The man who runs the bank widely seen as the European champion-in-waiting has all he needs to take center stage with a major merger.

Jean-Laurent Bonnafe has built an $8.3 billion war chest and the biggest corporate and investment bank in Europe in his 12-year stretch atop BNP Paribas SA. The CEO has seized on rivals’ stumbles and cost-cut his way to record earnings, and he has extensive knowledge of how to pull off the cross-border marriages that every bank executive says must happen to compete with the encroaching American giants.

But facing shareholders in the vast convention hall under the Louvre Museum in Paris last month, Bonnafe summed up the odds of him doing such a deal: “close to the absolute zero.”

The reserved and meticulous chief executive officer would know the pitfalls. He rose through BNP’s ranks by integrating the huge mergers of his predecessors. His own reign has been marked by smaller deals, consistent results and the perfectly timed sale of US regional lender Bank of the West that closed just before that industry was thrown into chaos.

Bonnafe’s aversion to a major acquisition closes off one path for transformative growth at a time when investors look ready for something more dramatic. Since doubling in Bonnafe’s first two years in office, the shares have moved sideways over almost a decade. And despite being the most profitable bank focused on Europe and promises of steady growth and more buybacks, BNP Paribas now trades more than 40% below its book value, a bigger discount than the average for major European banks.
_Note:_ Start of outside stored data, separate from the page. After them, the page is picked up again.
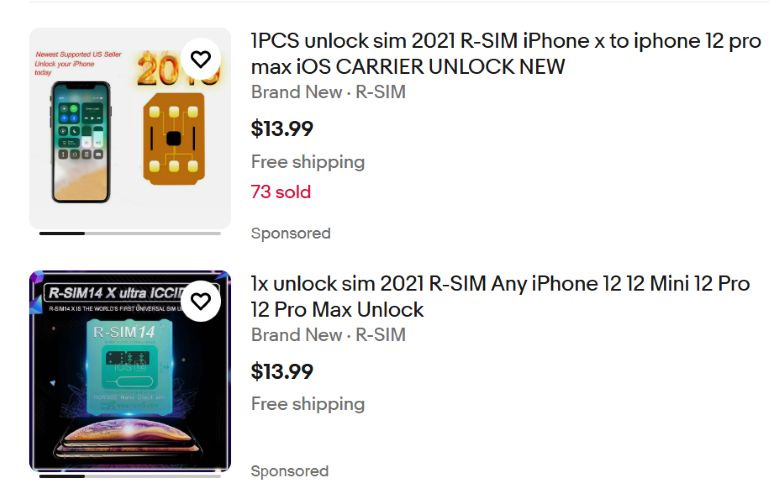This screenshot has height=500, width=780.
Task: Click "Sponsored" under the first listing
Action: click(x=290, y=233)
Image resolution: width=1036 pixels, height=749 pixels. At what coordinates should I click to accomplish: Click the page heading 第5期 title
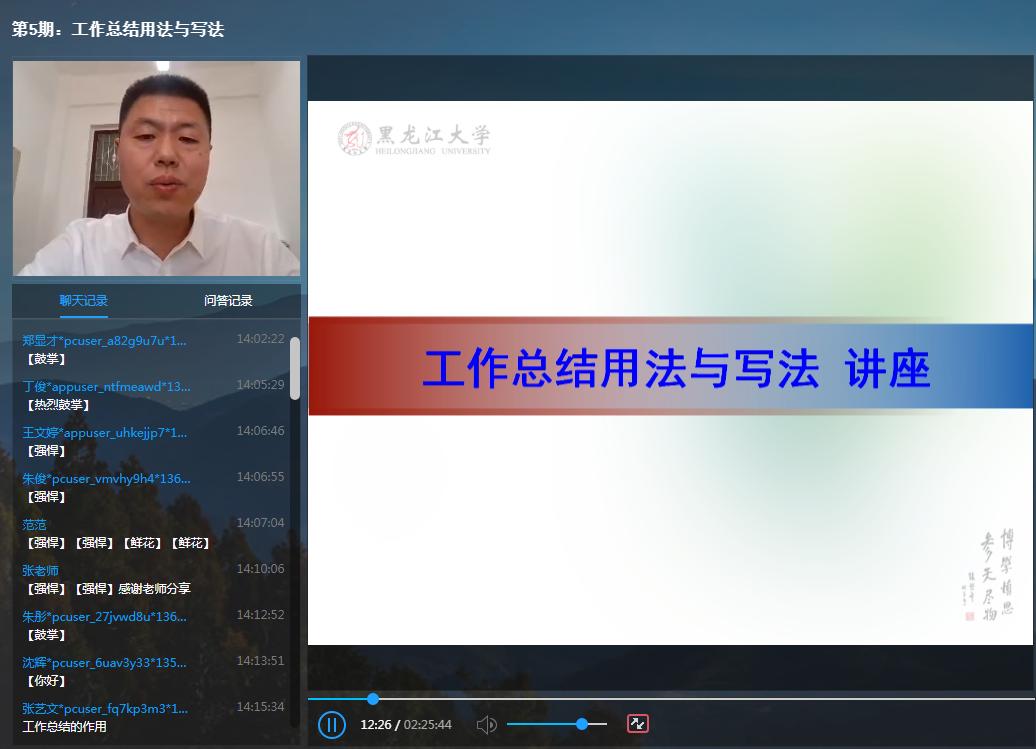click(118, 29)
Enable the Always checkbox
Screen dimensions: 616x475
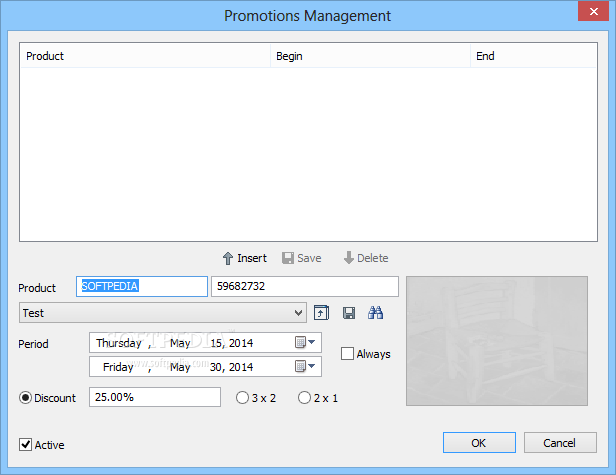348,354
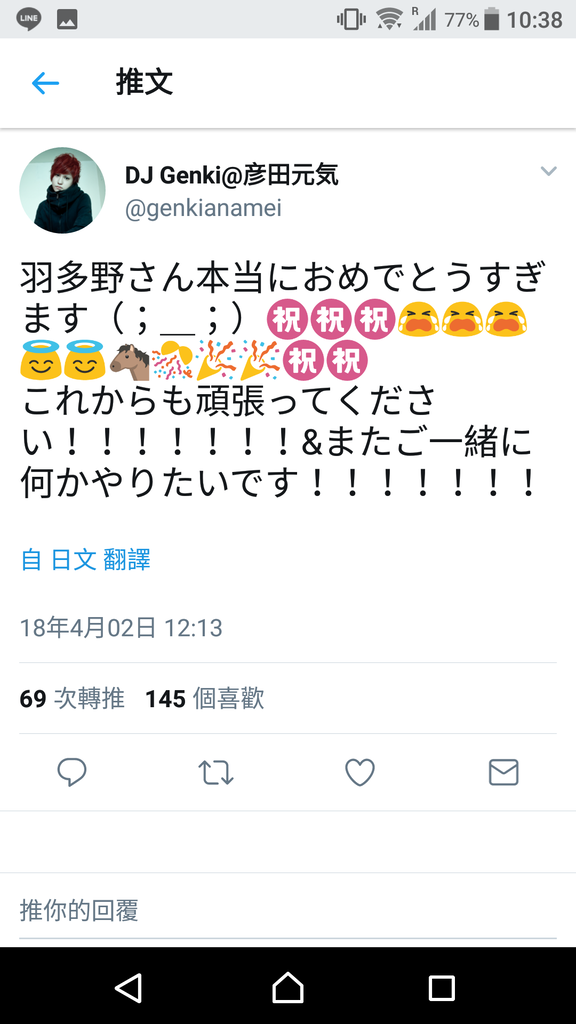
Task: Share tweet via envelope message icon
Action: (504, 773)
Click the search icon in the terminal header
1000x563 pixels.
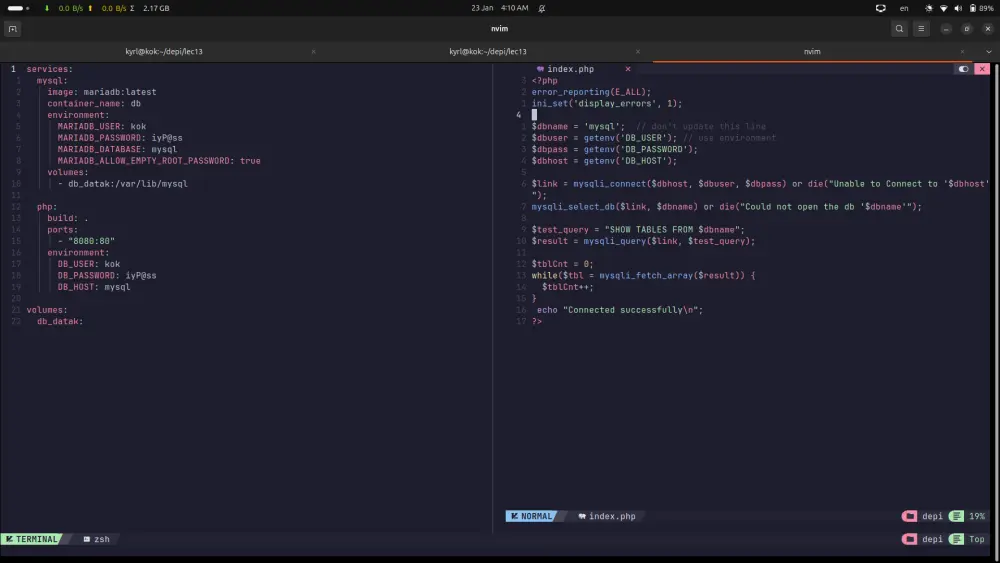pos(900,29)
Bonnafe has made “disciplined growth” his brand while rivals lurched from one crisis to the next. Now, BNP Paribas faces the question of what’s next — and whether that title as European champion-in-waiting will become a permanent moniker.

“Bonnafe’s growth plan could use more clarity,” said Jerome Legras, managing partner at Axiom Alternative Investments. “The next 18 months are crucial for the bank, as we’ll see if they manage to invest the proceeds from the Bank of the West sale into projects with higher profitability.”

Legras said he doesn’t expect Bonnafe to do a big deal, but rather keep diversifying and building up businesses where the bank can benefit from scale effects, like insurance. Bonnafe declined to comment for this story.

To be fair, European bank stocks overall haven’t done well since the financial crisis, and BNP’s performance is still better than that of most peers. The stock is up 91% since Bonnafe took over in December of 2011, compared with 30% for local rival Societe Generale SA. Barclays Plc declined 11% and Deutsche Bank AG lost 62% over the period. Credit Suisse Group AG no longer exists as an independent firm.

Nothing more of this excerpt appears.